--- Entries supplied Enclosed Below ---

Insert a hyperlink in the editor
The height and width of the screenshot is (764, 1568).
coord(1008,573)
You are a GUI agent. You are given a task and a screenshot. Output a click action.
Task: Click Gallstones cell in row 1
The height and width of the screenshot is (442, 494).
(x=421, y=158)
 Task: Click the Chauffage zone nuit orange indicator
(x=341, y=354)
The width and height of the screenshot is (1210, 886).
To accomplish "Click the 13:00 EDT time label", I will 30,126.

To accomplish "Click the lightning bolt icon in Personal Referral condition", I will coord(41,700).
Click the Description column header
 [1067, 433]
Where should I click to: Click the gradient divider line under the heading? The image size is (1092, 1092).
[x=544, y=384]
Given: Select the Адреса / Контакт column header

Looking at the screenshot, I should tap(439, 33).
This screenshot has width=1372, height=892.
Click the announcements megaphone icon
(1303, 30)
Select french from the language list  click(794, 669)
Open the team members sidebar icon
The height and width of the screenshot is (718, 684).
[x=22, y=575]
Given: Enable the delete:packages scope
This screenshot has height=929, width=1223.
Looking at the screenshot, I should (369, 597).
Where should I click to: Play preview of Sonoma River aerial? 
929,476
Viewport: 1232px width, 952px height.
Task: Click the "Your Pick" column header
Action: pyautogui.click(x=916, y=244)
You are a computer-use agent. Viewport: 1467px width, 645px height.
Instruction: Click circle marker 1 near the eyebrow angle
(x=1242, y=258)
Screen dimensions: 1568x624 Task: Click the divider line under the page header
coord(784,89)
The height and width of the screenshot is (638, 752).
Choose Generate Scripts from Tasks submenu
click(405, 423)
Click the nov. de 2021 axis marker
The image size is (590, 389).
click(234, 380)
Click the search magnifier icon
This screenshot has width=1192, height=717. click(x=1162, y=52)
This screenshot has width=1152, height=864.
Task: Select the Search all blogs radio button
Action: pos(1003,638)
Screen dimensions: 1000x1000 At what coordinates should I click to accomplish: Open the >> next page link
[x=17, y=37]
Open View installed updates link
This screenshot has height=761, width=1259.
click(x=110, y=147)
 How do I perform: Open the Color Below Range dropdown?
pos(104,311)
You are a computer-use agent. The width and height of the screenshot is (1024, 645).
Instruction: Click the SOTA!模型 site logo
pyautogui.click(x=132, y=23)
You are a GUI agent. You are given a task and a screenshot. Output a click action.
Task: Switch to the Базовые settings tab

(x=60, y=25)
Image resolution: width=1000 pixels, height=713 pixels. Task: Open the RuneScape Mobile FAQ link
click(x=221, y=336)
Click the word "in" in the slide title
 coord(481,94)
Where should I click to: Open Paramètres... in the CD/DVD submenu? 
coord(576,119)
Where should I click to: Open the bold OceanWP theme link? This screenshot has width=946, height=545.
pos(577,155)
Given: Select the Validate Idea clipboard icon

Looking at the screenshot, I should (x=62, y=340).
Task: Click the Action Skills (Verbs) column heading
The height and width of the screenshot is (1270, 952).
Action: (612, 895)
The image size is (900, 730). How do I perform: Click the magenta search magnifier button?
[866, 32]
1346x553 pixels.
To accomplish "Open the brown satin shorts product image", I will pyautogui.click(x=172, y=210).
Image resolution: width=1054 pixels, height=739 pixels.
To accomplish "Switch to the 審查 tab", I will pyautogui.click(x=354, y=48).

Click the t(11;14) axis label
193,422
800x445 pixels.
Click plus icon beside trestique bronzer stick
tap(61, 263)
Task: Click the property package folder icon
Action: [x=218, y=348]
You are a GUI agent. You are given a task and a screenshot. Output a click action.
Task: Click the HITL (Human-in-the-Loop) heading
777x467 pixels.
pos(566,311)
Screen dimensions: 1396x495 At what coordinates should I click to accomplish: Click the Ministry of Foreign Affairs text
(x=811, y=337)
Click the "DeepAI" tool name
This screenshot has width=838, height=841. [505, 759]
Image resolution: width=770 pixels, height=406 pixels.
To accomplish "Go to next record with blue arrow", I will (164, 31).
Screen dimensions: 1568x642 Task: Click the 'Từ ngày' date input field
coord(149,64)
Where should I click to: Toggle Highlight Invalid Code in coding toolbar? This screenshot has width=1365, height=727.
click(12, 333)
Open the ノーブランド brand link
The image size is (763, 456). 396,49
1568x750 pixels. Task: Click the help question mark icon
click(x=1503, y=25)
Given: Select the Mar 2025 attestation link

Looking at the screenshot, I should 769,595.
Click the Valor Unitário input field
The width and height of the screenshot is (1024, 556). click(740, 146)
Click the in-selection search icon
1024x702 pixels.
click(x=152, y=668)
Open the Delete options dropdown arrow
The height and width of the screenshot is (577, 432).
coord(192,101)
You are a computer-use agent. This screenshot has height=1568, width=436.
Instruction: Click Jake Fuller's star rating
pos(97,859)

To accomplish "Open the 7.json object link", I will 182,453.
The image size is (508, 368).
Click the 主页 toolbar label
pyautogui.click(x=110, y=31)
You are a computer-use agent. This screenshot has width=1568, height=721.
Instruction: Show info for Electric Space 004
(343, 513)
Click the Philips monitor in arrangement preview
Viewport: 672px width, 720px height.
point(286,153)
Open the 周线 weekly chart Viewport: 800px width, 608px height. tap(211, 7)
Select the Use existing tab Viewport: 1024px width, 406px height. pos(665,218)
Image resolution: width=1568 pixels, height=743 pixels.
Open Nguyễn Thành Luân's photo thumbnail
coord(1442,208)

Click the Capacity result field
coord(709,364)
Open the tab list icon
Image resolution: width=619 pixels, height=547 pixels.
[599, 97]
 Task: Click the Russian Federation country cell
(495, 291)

--- End of Enclosed Entries supplied ---

Once you have read the records above, set every one of them down again exactly.

### Output of the task
Insert a hyperlink in the editor
The height and width of the screenshot is (764, 1568).
coord(1008,573)
You are a GUI agent. You are given a task and a screenshot. Output a click action.
Task: Click Gallstones cell in row 1
The height and width of the screenshot is (442, 494).
(x=421, y=158)
 Task: Click the Chauffage zone nuit orange indicator
(x=341, y=354)
The width and height of the screenshot is (1210, 886).
To accomplish "Click the 13:00 EDT time label", I will 30,126.

To accomplish "Click the lightning bolt icon in Personal Referral condition", I will coord(41,700).
Click the Description column header
 [1067, 433]
Where should I click to: Click the gradient divider line under the heading? The image size is (1092, 1092).
[x=544, y=384]
Given: Select the Адреса / Контакт column header

Looking at the screenshot, I should tap(439, 33).
This screenshot has width=1372, height=892.
Click the announcements megaphone icon
(1303, 30)
Select french from the language list  click(794, 669)
Open the team members sidebar icon
The height and width of the screenshot is (718, 684).
[x=22, y=575]
Given: Enable the delete:packages scope
This screenshot has height=929, width=1223.
Looking at the screenshot, I should (369, 597).
Where should I click to: Play preview of Sonoma River aerial? 
929,476
Viewport: 1232px width, 952px height.
Task: Click the "Your Pick" column header
Action: pyautogui.click(x=916, y=244)
You are a computer-use agent. Viewport: 1467px width, 645px height.
Instruction: Click circle marker 1 near the eyebrow angle
(x=1242, y=258)
Screen dimensions: 1568x624 Task: Click the divider line under the page header
coord(784,89)
The height and width of the screenshot is (638, 752).
Choose Generate Scripts from Tasks submenu
click(405, 423)
Click the nov. de 2021 axis marker
The image size is (590, 389).
click(234, 380)
Click the search magnifier icon
This screenshot has width=1192, height=717. click(x=1162, y=52)
This screenshot has width=1152, height=864.
Task: Select the Search all blogs radio button
Action: pos(1003,638)
Screen dimensions: 1000x1000 At what coordinates should I click to accomplish: Open the >> next page link
[x=17, y=37]
Open View installed updates link
This screenshot has height=761, width=1259.
click(x=110, y=147)
 How do I perform: Open the Color Below Range dropdown?
pos(104,311)
You are a computer-use agent. The width and height of the screenshot is (1024, 645).
Instruction: Click the SOTA!模型 site logo
pyautogui.click(x=132, y=23)
You are a GUI agent. You are given a task and a screenshot. Output a click action.
Task: Switch to the Базовые settings tab

(x=60, y=25)
Image resolution: width=1000 pixels, height=713 pixels. Task: Open the RuneScape Mobile FAQ link
click(x=221, y=336)
Click the word "in" in the slide title
 coord(481,94)
Where should I click to: Open Paramètres... in the CD/DVD submenu? 
coord(576,119)
Where should I click to: Open the bold OceanWP theme link? This screenshot has width=946, height=545.
pos(577,155)
Given: Select the Validate Idea clipboard icon

Looking at the screenshot, I should (x=62, y=340).
Task: Click the Action Skills (Verbs) column heading
The height and width of the screenshot is (1270, 952).
Action: (612, 895)
The image size is (900, 730). How do I perform: Click the magenta search magnifier button?
[866, 32]
1346x553 pixels.
To accomplish "Open the brown satin shorts product image", I will pyautogui.click(x=172, y=210).
Image resolution: width=1054 pixels, height=739 pixels.
To accomplish "Switch to the 審查 tab", I will pyautogui.click(x=354, y=48).

Click the t(11;14) axis label
193,422
800x445 pixels.
Click plus icon beside trestique bronzer stick
tap(61, 263)
Task: Click the property package folder icon
Action: [x=218, y=348]
You are a GUI agent. You are given a task and a screenshot. Output a click action.
Task: Click the HITL (Human-in-the-Loop) heading
777x467 pixels.
pos(566,311)
Screen dimensions: 1396x495 At what coordinates should I click to accomplish: Click the Ministry of Foreign Affairs text
(x=811, y=337)
Click the "DeepAI" tool name
This screenshot has width=838, height=841. [505, 759]
Image resolution: width=770 pixels, height=406 pixels.
To accomplish "Go to next record with blue arrow", I will (164, 31).
Screen dimensions: 1568x642 Task: Click the 'Từ ngày' date input field
coord(149,64)
Where should I click to: Toggle Highlight Invalid Code in coding toolbar? This screenshot has width=1365, height=727.
click(12, 333)
Open the ノーブランド brand link
The image size is (763, 456). 396,49
1568x750 pixels. Task: Click the help question mark icon
click(x=1503, y=25)
Given: Select the Mar 2025 attestation link

Looking at the screenshot, I should 769,595.
Click the Valor Unitário input field
The width and height of the screenshot is (1024, 556). click(740, 146)
Click the in-selection search icon
1024x702 pixels.
click(x=152, y=668)
Open the Delete options dropdown arrow
The height and width of the screenshot is (577, 432).
coord(192,101)
You are a computer-use agent. This screenshot has height=1568, width=436.
Instruction: Click Jake Fuller's star rating
pos(97,859)

To accomplish "Open the 7.json object link", I will 182,453.
The image size is (508, 368).
Click the 主页 toolbar label
pyautogui.click(x=110, y=31)
You are a computer-use agent. This screenshot has width=1568, height=721.
Instruction: Show info for Electric Space 004
(343, 513)
Click the Philips monitor in arrangement preview
Viewport: 672px width, 720px height.
point(286,153)
Open the 周线 weekly chart Viewport: 800px width, 608px height. tap(211, 7)
Select the Use existing tab Viewport: 1024px width, 406px height. pos(665,218)
Image resolution: width=1568 pixels, height=743 pixels.
Open Nguyễn Thành Luân's photo thumbnail
coord(1442,208)

Click the Capacity result field
coord(709,364)
Open the tab list icon
Image resolution: width=619 pixels, height=547 pixels.
[599, 97]
 Task: Click the Russian Federation country cell
(495, 291)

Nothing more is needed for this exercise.